Records from a collection
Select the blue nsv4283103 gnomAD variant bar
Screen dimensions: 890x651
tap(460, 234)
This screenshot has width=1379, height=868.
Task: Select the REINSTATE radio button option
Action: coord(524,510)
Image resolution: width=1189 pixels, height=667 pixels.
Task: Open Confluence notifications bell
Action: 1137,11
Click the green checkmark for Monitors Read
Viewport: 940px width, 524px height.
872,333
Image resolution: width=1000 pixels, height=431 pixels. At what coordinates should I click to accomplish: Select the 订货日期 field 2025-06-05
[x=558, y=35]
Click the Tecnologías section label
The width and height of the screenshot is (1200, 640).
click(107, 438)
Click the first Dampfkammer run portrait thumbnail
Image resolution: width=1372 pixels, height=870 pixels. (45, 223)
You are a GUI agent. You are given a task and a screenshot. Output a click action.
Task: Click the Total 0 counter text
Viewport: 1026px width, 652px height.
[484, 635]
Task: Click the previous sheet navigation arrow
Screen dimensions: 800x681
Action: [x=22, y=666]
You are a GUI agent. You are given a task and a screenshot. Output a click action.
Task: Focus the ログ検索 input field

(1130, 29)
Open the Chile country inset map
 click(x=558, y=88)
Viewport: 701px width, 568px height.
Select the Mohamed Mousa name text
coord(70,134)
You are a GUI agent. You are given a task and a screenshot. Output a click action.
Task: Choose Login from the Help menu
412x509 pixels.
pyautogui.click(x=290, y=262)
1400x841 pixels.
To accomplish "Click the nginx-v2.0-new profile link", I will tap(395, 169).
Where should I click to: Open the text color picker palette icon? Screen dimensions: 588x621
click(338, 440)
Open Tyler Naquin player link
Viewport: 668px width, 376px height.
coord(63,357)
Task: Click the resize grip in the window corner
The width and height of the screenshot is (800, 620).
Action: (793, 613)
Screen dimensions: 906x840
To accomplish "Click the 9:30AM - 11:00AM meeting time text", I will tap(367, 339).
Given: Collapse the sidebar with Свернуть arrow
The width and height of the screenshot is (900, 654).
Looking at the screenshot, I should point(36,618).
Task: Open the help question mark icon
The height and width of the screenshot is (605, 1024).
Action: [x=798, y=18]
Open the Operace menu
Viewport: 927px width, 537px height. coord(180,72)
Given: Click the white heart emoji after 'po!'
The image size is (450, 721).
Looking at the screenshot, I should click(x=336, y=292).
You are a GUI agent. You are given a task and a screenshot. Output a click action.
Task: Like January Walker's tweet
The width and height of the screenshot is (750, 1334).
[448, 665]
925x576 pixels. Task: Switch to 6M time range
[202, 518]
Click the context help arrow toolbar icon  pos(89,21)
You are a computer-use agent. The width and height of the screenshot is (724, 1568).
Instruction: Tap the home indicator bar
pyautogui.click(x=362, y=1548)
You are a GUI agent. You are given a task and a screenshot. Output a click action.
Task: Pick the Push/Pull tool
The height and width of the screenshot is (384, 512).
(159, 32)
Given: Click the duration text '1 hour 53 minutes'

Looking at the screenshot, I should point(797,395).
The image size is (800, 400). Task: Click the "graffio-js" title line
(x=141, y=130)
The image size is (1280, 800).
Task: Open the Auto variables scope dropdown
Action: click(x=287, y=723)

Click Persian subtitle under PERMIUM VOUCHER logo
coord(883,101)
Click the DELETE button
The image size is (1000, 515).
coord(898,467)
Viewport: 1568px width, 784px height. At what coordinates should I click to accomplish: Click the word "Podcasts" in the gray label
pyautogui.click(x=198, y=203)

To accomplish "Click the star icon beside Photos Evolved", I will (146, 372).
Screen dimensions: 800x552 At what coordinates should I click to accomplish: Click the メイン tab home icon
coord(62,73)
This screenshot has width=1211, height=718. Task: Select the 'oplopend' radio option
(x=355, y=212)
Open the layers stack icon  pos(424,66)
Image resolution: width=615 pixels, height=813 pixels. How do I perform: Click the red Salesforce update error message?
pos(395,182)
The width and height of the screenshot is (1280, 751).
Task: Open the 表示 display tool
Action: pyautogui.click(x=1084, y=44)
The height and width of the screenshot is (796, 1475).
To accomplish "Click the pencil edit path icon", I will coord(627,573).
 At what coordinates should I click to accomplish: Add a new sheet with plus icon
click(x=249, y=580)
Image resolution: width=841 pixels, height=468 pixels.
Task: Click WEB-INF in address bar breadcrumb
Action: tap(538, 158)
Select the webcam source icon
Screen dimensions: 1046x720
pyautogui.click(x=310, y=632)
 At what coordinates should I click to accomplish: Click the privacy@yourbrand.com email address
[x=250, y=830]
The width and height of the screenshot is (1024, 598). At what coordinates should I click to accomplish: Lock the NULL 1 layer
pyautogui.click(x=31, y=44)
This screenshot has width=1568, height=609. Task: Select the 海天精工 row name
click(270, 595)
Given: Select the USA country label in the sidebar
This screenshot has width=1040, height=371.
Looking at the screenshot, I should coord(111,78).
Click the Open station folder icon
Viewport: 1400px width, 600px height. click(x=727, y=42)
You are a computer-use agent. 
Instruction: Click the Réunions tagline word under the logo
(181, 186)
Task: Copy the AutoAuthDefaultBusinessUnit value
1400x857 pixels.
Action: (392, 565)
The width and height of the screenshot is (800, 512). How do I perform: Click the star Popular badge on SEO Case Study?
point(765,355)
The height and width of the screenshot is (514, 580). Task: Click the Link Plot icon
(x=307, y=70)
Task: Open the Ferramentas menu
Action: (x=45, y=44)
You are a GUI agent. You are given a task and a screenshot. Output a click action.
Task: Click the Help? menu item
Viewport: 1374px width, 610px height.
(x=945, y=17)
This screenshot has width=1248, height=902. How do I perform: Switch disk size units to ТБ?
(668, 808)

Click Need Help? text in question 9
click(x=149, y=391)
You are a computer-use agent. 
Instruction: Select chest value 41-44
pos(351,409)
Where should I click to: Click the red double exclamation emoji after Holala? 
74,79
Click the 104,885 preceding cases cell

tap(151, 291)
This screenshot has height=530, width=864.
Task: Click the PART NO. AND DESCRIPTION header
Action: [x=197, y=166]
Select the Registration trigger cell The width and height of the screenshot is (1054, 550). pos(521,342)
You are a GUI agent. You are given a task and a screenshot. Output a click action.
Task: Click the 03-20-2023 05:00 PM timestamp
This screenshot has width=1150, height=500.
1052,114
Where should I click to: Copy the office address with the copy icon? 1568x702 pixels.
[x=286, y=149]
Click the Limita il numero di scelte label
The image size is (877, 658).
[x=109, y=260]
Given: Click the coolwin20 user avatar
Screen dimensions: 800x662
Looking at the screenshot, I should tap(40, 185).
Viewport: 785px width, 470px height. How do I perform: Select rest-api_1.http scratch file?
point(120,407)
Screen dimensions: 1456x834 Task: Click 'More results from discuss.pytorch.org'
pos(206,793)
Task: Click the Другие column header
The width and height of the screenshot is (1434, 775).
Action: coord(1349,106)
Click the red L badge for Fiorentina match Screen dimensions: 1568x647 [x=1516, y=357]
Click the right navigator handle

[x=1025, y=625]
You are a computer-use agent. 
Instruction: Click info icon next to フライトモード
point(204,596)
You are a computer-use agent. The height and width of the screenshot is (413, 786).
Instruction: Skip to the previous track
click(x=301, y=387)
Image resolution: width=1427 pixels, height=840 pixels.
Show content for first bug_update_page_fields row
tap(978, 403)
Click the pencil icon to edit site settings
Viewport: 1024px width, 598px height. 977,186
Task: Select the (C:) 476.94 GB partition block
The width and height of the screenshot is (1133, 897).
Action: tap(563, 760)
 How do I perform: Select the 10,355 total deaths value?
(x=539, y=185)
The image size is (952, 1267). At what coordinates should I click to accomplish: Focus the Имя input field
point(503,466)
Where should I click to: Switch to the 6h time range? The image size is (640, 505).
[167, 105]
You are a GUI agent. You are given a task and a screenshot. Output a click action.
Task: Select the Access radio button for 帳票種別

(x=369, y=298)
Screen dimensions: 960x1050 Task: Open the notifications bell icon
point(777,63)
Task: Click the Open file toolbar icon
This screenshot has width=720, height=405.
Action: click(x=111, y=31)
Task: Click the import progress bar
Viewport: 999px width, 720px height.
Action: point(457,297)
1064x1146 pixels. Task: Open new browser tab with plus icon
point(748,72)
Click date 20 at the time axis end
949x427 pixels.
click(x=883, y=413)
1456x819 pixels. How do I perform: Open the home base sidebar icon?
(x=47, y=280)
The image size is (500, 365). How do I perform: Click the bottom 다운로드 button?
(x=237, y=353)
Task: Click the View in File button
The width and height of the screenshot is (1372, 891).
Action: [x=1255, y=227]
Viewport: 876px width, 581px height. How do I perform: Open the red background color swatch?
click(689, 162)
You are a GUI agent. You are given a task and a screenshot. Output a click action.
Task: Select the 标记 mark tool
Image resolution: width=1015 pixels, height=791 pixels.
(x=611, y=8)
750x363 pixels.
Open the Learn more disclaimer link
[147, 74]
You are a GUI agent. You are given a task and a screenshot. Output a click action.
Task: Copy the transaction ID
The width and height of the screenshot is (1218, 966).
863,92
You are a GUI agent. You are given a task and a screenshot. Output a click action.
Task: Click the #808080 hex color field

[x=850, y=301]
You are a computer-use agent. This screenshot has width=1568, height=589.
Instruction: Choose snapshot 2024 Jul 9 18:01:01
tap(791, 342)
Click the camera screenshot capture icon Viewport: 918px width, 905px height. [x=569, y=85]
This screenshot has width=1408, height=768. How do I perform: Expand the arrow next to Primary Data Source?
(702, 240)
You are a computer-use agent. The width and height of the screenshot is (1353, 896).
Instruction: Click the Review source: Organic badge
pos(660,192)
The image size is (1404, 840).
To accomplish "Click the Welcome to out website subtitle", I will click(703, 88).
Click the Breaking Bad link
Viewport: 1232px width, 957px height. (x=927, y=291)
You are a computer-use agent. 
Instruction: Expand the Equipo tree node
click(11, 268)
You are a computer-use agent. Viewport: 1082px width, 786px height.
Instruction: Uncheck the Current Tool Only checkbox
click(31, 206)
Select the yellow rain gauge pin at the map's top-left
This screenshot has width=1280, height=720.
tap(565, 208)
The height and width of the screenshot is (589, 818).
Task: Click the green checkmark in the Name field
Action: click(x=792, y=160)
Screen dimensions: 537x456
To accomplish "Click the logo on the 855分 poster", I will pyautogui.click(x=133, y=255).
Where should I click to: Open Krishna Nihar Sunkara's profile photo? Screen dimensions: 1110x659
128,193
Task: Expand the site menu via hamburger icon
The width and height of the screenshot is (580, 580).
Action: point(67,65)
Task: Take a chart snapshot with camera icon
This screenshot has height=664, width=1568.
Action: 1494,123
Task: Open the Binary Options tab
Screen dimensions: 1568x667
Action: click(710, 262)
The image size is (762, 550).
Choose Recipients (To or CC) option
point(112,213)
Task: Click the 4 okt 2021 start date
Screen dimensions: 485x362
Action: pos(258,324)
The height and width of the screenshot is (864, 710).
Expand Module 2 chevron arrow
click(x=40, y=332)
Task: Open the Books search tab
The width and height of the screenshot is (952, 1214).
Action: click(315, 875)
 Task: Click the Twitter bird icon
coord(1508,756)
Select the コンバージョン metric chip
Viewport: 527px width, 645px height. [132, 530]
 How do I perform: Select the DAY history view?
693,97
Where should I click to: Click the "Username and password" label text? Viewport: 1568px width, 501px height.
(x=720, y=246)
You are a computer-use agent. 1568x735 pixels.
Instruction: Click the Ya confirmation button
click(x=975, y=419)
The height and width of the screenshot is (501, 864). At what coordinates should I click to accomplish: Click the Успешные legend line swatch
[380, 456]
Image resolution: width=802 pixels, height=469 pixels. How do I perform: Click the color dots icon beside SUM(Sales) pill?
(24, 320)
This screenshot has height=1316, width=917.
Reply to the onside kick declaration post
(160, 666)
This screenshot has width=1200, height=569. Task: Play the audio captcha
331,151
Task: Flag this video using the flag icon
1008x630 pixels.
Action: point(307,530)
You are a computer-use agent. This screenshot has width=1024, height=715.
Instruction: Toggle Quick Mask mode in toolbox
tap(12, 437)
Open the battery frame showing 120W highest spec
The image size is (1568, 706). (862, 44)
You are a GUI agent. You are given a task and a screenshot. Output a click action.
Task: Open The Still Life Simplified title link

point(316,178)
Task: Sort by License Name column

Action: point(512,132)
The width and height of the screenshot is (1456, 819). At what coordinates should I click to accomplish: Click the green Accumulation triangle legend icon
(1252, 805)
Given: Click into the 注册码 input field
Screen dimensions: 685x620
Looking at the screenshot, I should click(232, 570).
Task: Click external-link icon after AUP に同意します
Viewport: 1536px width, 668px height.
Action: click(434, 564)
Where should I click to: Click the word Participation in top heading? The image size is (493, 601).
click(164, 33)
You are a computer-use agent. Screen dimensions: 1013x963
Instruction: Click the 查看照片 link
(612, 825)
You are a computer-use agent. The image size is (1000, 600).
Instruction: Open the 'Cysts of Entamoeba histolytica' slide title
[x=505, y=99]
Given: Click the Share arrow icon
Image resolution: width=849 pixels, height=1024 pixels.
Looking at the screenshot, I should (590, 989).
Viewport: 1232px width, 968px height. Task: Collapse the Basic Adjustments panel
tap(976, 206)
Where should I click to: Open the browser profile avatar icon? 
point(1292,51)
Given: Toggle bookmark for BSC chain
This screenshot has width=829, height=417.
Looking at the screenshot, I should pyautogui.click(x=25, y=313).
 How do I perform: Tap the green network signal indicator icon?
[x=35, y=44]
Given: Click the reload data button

EXERCISE OBJECTIVE
Quote every line of the records above, from the first down to the one holding "Task: Click the previous", exactly as written.

YOUR SOLUTION
Select the blue nsv4283103 gnomAD variant bar
Screen dimensions: 890x651
tap(460, 234)
This screenshot has width=1379, height=868.
Task: Select the REINSTATE radio button option
Action: coord(524,510)
Image resolution: width=1189 pixels, height=667 pixels.
Task: Open Confluence notifications bell
Action: 1137,11
Click the green checkmark for Monitors Read
Viewport: 940px width, 524px height.
872,333
Image resolution: width=1000 pixels, height=431 pixels. At what coordinates should I click to accomplish: Select the 订货日期 field 2025-06-05
[x=558, y=35]
Click the Tecnologías section label
The width and height of the screenshot is (1200, 640).
click(107, 438)
Click the first Dampfkammer run portrait thumbnail
Image resolution: width=1372 pixels, height=870 pixels. (45, 223)
You are a GUI agent. You are given a task and a screenshot. Output a click action.
Task: Click the Total 0 counter text
Viewport: 1026px width, 652px height.
[484, 635]
Task: Click the previous sheet navigation arrow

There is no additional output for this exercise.